## [What the task requires]
Rewrite every line of the data below with "Given" changed to "Instruction" and everything else left as it is, leaving the pictures out of your answer.
--- start Excerpted data ---
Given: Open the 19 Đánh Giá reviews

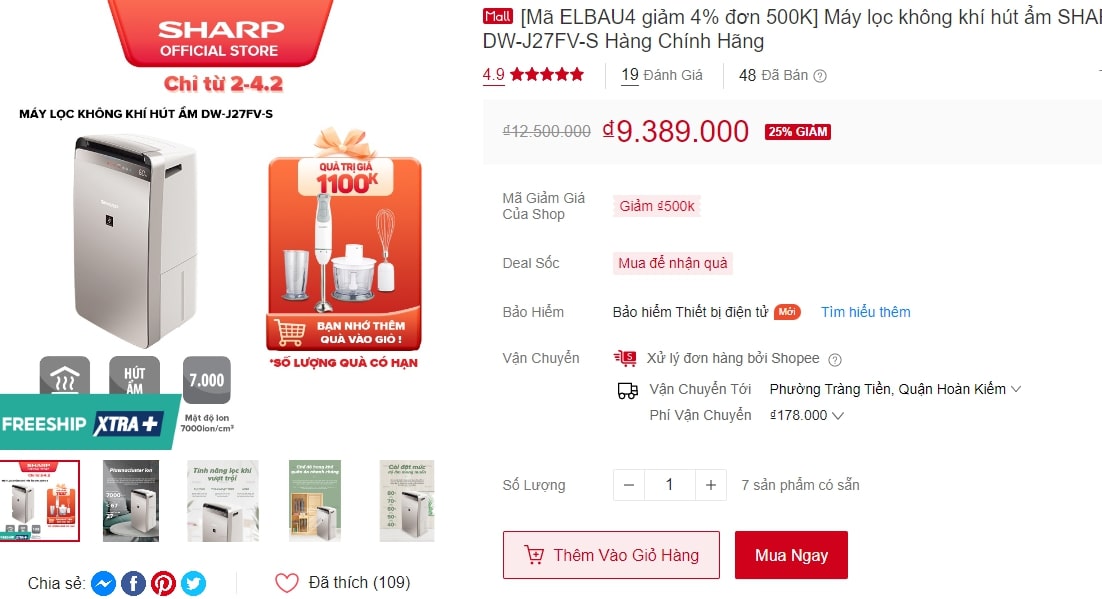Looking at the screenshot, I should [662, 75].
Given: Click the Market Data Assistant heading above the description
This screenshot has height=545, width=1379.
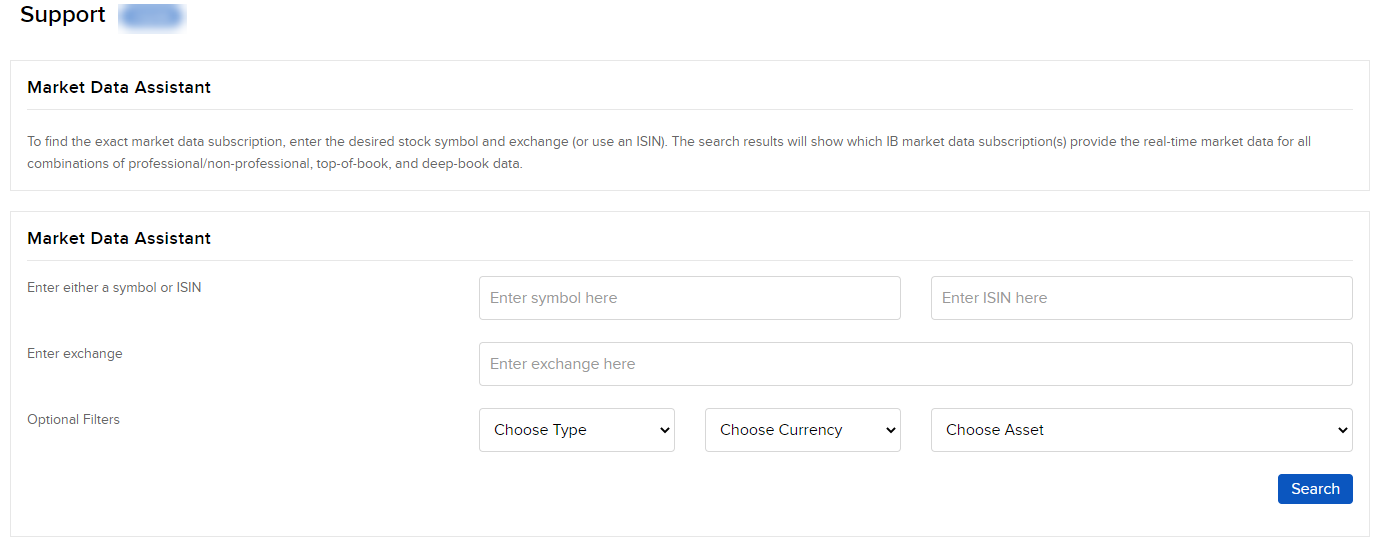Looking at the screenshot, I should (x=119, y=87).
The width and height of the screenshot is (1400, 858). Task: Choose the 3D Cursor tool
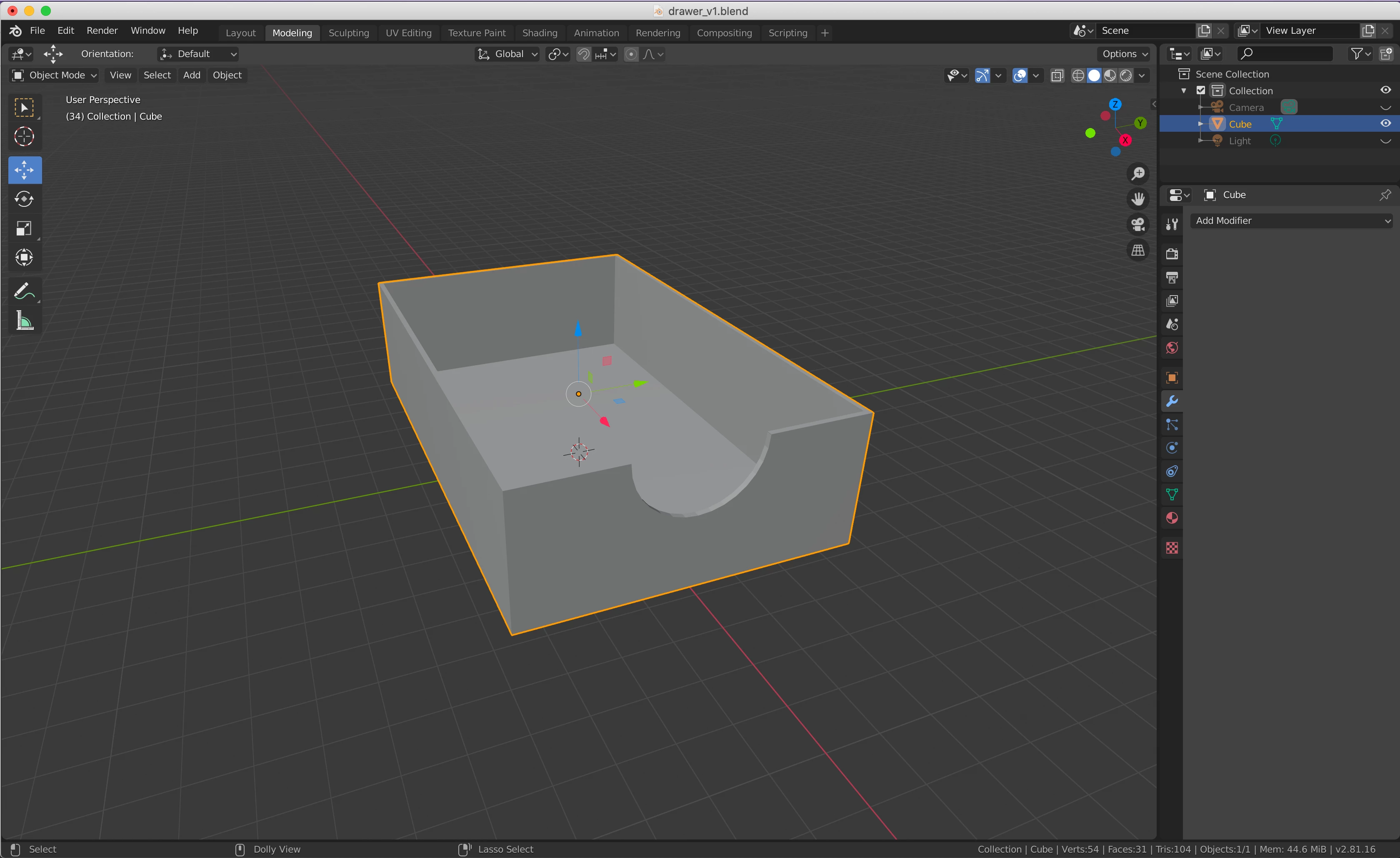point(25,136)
--- end Excerpted data ---
## [The response]
Instruction: Open the 19 Đánh Giá reviews

Looking at the screenshot, I should [662, 75].
Instruction: Click the Market Data Assistant heading above the description
This screenshot has height=545, width=1379.
Looking at the screenshot, I should (x=119, y=87).
The width and height of the screenshot is (1400, 858). Task: Choose the 3D Cursor tool
point(25,136)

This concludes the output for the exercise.